**INSTRUCTIONS FOR THE TASK**:
Transcribe verbatim the span of lines that opens with the line containing "Activate the first empty text field" and closes with the last line of the data below.

**SOURCE INFORMATION**:
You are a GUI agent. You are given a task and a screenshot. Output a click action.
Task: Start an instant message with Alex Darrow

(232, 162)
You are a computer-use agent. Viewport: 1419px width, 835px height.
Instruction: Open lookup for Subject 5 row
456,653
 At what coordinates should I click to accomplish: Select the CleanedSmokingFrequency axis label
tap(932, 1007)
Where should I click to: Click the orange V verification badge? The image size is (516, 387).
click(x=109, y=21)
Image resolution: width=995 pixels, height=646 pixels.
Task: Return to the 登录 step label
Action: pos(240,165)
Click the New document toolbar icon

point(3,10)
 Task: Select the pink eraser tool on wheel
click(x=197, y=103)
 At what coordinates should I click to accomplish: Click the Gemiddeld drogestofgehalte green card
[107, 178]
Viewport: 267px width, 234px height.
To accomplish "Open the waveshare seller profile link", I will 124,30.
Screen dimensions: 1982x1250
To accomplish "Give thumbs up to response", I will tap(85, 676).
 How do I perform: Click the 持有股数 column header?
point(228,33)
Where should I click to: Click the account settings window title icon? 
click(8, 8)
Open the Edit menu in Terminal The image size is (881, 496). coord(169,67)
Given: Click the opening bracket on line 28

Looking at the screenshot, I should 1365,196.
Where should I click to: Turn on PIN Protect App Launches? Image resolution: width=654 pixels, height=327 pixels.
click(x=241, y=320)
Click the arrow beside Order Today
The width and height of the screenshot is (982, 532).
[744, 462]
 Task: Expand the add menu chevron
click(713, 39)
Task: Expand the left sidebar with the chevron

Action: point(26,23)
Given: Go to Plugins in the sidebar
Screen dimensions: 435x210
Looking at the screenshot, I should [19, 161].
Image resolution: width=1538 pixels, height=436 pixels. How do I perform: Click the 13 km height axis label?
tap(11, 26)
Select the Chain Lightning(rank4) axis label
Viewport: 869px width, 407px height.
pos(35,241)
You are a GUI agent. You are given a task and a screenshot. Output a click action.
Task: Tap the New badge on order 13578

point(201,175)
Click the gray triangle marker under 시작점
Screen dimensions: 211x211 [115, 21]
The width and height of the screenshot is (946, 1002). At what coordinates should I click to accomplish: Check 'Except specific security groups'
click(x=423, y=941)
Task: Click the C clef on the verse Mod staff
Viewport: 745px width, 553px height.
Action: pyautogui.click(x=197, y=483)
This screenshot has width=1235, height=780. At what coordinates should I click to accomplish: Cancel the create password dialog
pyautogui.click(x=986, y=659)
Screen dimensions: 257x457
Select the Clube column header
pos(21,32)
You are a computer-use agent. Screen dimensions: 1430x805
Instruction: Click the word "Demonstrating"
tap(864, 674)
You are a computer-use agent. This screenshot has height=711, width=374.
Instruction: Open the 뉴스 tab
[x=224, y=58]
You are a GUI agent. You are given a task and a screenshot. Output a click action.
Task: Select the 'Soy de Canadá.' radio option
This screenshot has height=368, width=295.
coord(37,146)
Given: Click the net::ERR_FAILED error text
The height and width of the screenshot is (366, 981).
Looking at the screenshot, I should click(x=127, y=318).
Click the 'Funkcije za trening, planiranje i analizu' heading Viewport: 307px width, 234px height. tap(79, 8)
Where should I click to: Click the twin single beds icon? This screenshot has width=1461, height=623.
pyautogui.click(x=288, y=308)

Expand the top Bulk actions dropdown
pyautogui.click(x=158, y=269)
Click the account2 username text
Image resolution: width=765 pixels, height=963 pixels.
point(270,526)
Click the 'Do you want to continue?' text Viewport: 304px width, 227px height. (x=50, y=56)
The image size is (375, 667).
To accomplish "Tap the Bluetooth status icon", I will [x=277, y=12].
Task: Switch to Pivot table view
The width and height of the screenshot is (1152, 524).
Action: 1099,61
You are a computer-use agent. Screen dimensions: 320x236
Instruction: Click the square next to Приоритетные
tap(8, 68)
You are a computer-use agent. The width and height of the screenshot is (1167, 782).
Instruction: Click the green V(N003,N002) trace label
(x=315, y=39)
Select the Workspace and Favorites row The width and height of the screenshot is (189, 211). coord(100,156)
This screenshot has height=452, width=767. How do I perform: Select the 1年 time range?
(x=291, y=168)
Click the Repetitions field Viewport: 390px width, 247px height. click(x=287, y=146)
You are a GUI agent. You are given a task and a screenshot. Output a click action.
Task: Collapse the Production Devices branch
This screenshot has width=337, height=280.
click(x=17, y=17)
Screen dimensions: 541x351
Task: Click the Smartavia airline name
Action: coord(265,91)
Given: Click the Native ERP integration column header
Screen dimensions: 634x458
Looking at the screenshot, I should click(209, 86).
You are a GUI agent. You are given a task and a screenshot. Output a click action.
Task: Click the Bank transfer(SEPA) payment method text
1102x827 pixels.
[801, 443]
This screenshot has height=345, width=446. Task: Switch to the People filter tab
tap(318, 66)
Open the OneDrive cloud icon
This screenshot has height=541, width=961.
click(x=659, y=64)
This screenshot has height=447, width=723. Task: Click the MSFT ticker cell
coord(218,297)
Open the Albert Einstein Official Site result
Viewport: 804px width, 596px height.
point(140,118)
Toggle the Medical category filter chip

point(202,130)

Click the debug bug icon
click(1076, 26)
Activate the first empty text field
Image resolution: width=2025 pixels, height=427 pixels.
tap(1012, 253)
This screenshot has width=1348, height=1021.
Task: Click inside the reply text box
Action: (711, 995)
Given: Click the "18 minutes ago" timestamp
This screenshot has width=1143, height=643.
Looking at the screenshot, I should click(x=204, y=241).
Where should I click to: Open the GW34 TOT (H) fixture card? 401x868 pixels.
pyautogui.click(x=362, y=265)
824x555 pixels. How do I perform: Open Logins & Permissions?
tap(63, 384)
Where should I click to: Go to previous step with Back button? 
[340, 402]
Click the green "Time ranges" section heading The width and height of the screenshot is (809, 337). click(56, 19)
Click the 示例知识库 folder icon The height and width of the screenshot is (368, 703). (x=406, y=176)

**ANSWER TO THE PROBLEM**:
Activate the first empty text field
Image resolution: width=2025 pixels, height=427 pixels.
tap(1012, 253)
This screenshot has width=1348, height=1021.
Task: Click inside the reply text box
Action: (711, 995)
Given: Click the "18 minutes ago" timestamp
This screenshot has width=1143, height=643.
Looking at the screenshot, I should click(x=204, y=241).
Where should I click to: Open the GW34 TOT (H) fixture card? 401x868 pixels.
pyautogui.click(x=362, y=265)
824x555 pixels. How do I perform: Open Logins & Permissions?
tap(63, 384)
Where should I click to: Go to previous step with Back button? 
[340, 402]
Click the green "Time ranges" section heading The width and height of the screenshot is (809, 337). click(56, 19)
Click the 示例知识库 folder icon The height and width of the screenshot is (368, 703). (x=406, y=176)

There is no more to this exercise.